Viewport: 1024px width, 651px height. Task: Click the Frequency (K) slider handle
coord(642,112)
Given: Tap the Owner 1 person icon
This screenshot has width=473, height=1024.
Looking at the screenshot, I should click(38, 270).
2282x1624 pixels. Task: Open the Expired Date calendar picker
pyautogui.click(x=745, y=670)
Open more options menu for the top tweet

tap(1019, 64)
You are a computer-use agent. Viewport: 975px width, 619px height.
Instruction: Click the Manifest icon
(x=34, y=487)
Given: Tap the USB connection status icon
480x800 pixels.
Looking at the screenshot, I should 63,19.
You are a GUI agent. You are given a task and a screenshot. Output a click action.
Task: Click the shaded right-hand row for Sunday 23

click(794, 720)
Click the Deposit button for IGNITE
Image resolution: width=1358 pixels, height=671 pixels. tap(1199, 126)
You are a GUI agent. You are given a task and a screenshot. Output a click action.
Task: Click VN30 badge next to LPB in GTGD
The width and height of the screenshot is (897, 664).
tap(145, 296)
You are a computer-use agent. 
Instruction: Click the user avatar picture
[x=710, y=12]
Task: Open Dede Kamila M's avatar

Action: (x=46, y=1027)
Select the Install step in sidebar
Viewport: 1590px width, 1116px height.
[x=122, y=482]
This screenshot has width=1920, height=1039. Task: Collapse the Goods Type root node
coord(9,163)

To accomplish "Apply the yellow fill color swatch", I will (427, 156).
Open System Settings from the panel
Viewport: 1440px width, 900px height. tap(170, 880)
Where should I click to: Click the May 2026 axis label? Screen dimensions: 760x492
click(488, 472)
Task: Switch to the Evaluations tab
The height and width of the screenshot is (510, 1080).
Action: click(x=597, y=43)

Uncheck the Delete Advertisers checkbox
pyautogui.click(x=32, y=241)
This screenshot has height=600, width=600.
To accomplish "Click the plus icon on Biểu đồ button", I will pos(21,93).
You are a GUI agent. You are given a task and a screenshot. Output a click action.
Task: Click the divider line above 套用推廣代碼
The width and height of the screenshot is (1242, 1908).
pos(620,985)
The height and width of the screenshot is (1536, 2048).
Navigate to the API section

-=-=-

*WHAT YOU SHOULD DO*: Rewrite every line of the entries above as a numbered list, and leave out the blank lines.

*TASK OUTPUT*:
1. Viewport: 1024px width, 651px height. Task: Click the Frequency (K) slider handle
2. coord(642,112)
3. Given: Tap the Owner 1 person icon
4. This screenshot has width=473, height=1024.
5. Looking at the screenshot, I should click(38, 270).
6. 2282x1624 pixels. Task: Open the Expired Date calendar picker
7. pyautogui.click(x=745, y=670)
8. Open more options menu for the top tweet
9. tap(1019, 64)
10. You are a computer-use agent. Viewport: 975px width, 619px height.
11. Instruction: Click the Manifest icon
12. (x=34, y=487)
13. Given: Tap the USB connection status icon
14. 480x800 pixels.
15. Looking at the screenshot, I should 63,19.
16. You are a GUI agent. You are given a task and a screenshot. Output a click action.
17. Task: Click the shaded right-hand row for Sunday 23
18. click(794, 720)
19. Click the Deposit button for IGNITE
20. Image resolution: width=1358 pixels, height=671 pixels. tap(1199, 126)
21. You are a GUI agent. You are given a task and a screenshot. Output a click action.
22. Task: Click VN30 badge next to LPB in GTGD
23. The width and height of the screenshot is (897, 664).
24. tap(145, 296)
25. You are a computer-use agent. 
26. Instruction: Click the user avatar picture
27. [x=710, y=12]
28. Task: Open Dede Kamila M's avatar
29. Action: (x=46, y=1027)
30. Select the Install step in sidebar
31. Viewport: 1590px width, 1116px height.
32. [x=122, y=482]
33. This screenshot has width=1920, height=1039. Task: Collapse the Goods Type root node
34. coord(9,163)
35. To accomplish "Apply the yellow fill color swatch", I will (427, 156).
36. Open System Settings from the panel
37. Viewport: 1440px width, 900px height. tap(170, 880)
38. Where should I click to: Click the May 2026 axis label? Screen dimensions: 760x492
39. click(488, 472)
40. Task: Switch to the Evaluations tab
41. The height and width of the screenshot is (510, 1080).
42. Action: click(x=597, y=43)
43. Uncheck the Delete Advertisers checkbox
44. pyautogui.click(x=32, y=241)
45. This screenshot has height=600, width=600.
46. To accomplish "Click the plus icon on Biểu đồ button", I will pos(21,93).
47. You are a GUI agent. You are given a task and a screenshot. Output a click action.
48. Task: Click the divider line above 套用推廣代碼
49. The width and height of the screenshot is (1242, 1908).
50. pos(620,985)
51. The height and width of the screenshot is (1536, 2048).
52. Navigate to the API section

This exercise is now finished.